My eyes bulged as Juliet landed, softly as a gull, several feet past me.
Parkour is not competitive. I would have been jealous otherwise. On the other hand, Juliet had saved me and bested me. I was jealous.
“Down,” she said.
We lined up at the edge. I could feel my heart pounding again. We would need to drop and hang from the edge of the roof and then swing, building up enough momentum to let go with one arm and grab the rail of the balcony below, about five feet to the right. After that, we’d grab the railing with our other hand and “muscle up” onto the balcony before the next drop—to another balcony, about five feet to the left.
The balcony of the penthouse apartment was long, with room to spare for the three of us.
Rob swung down first. But he shook his head in the shadows.
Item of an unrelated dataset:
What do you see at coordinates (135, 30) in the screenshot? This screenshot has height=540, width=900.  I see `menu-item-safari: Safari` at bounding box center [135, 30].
“It’s harder than it looks,” he hissed. “I can give you a hand.” Obviously, Juliet wouldn’t allow that. Her biceps were like little apples under her jersey. She copied his exact moves and scrambled up the railing onto the balcony beside him. When my turn came, I gave myself a boost by taking a few steps and swinging myself two-handed. I’d planned to grab the railing of the balcony with my free hand and pull up, but I ended up hurtling myself over the rail and into my friends’ arms.
At that moment, the sky above the lake split open.
Two crippled fingers of lightning reached down for the black water. Only a few seconds passed before a deafening thunderclap. The air sizzled with the smell of sulfur. I winced. That stink is probably why the ancients believed lightning and thunder were harbingers of all things demonic. Why not? My idea of Hell could easily include being exposed on a balcony as a Lake Superior tsunami kicks in.